─── Data entries
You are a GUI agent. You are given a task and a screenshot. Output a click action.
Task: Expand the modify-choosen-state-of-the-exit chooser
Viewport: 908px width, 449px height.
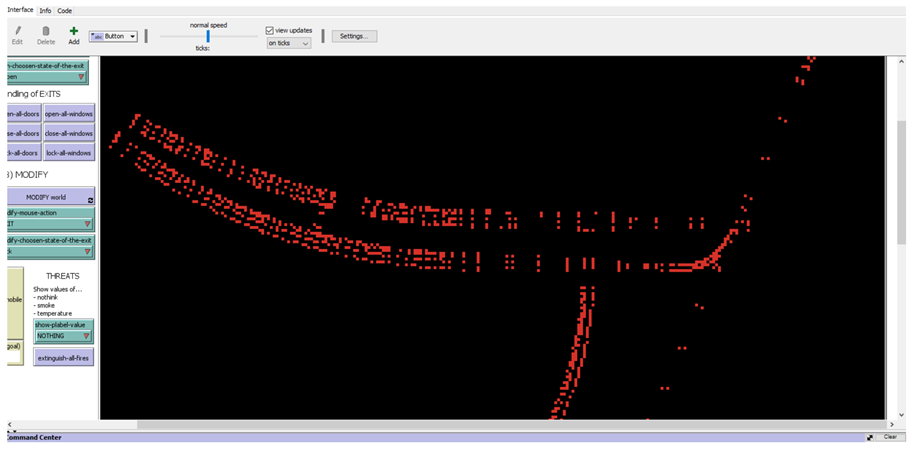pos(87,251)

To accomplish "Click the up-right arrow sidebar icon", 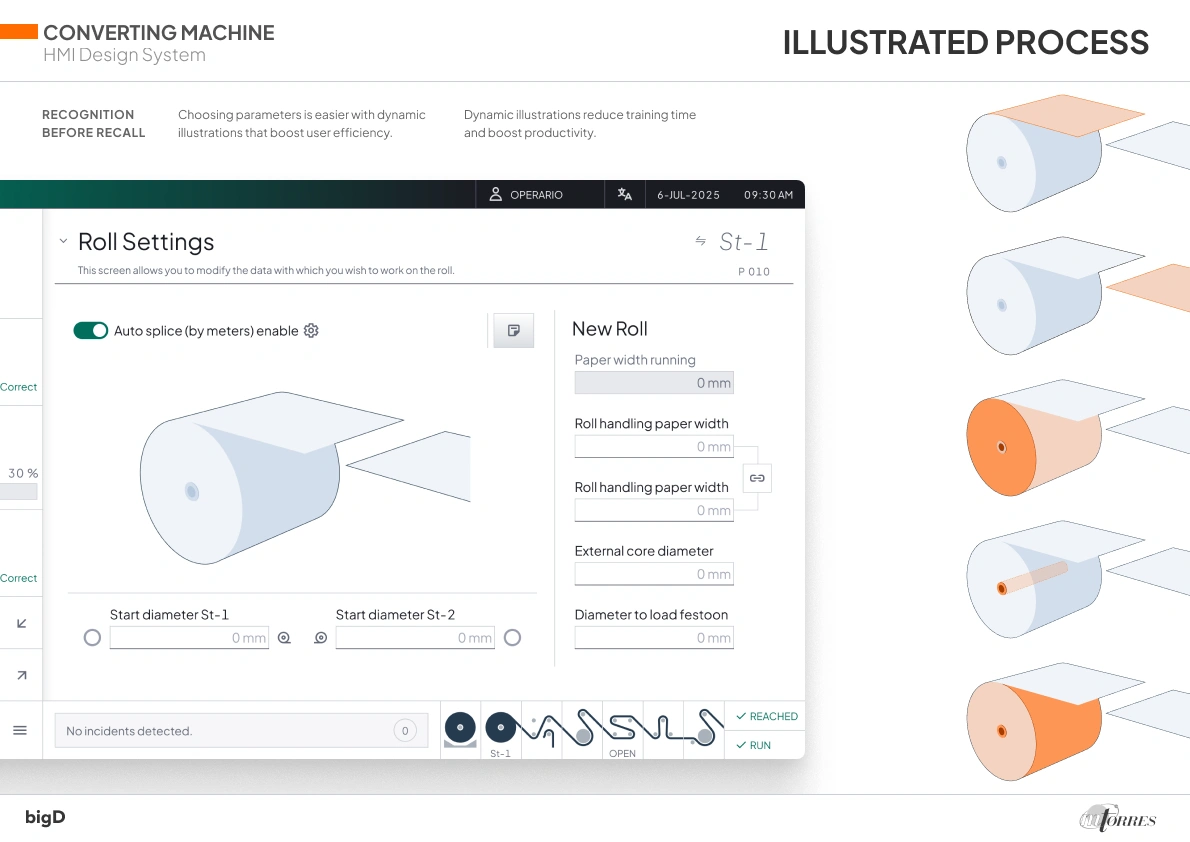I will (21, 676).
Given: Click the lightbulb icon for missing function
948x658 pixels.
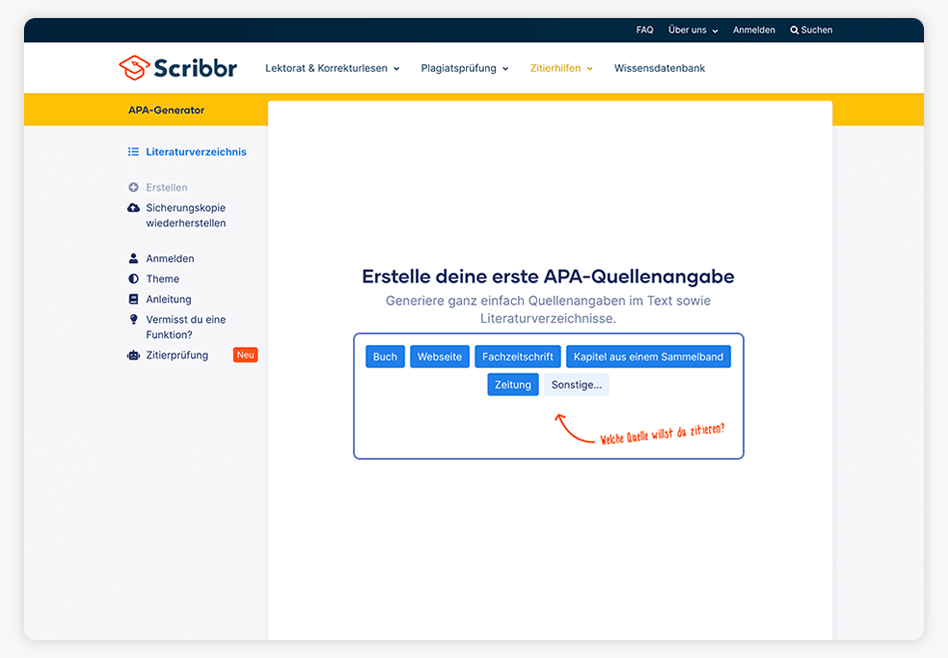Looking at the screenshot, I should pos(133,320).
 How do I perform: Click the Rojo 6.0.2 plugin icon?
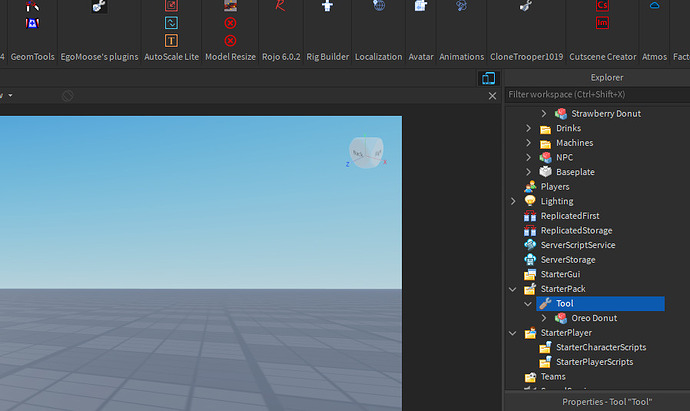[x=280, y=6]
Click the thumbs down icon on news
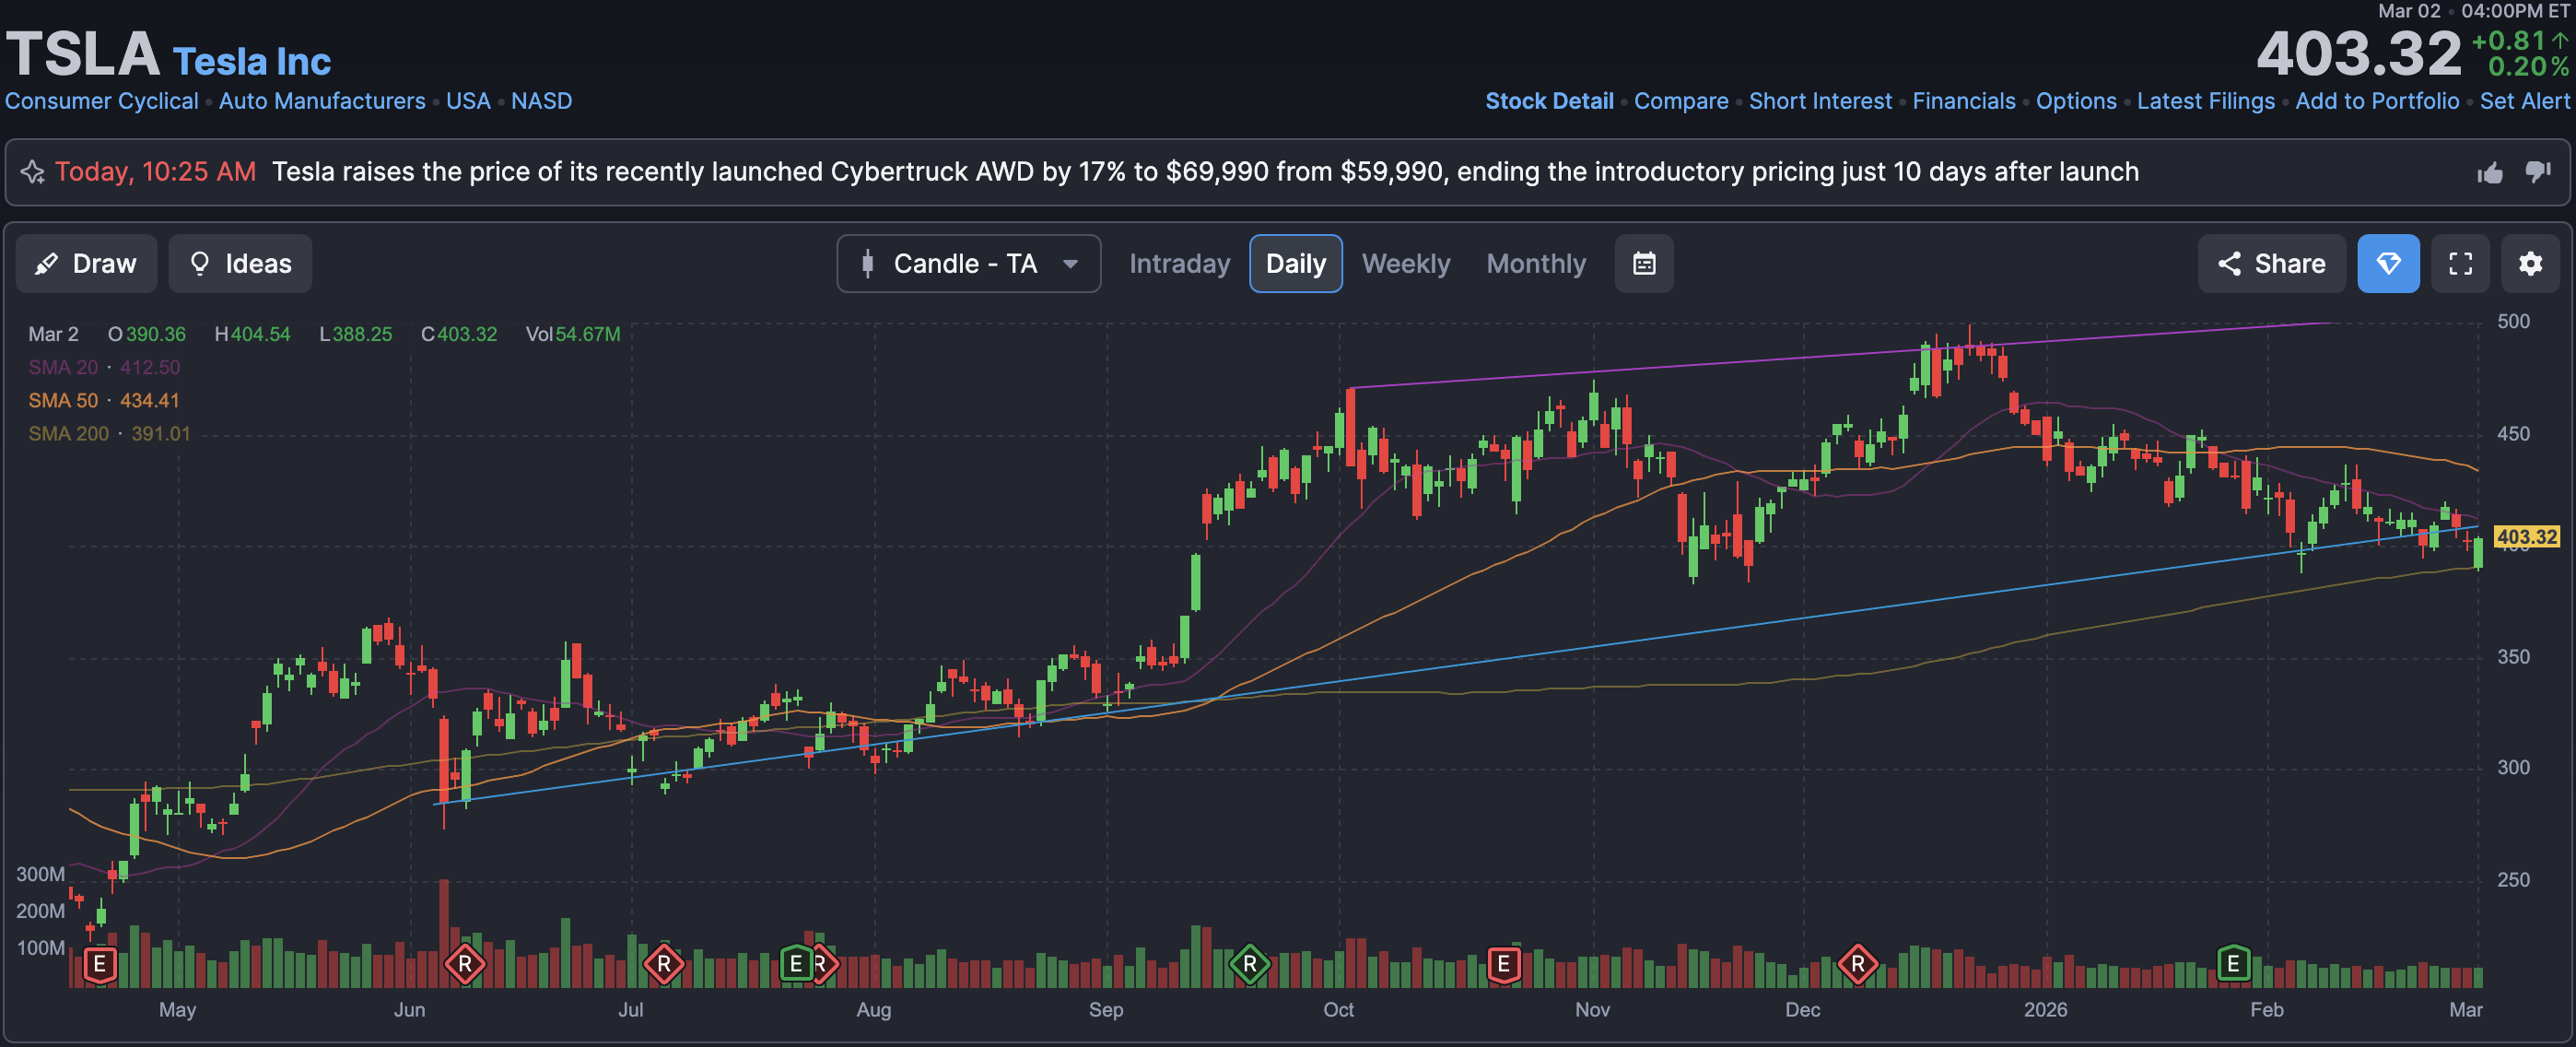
──────
Rescale everything from the line containing "How do I perform: Click" down to the end of the records, both ends included, and give those lines again with their requests. Multiply each coordinate in the answers by 1.7, round to whole numbers with halves going up, and leave the pictures out.

● Response to this exercise
 How do I perform: Click the Rojo 6.0.2 plugin icon?
[x=476, y=10]
Click the thumbs down icon on news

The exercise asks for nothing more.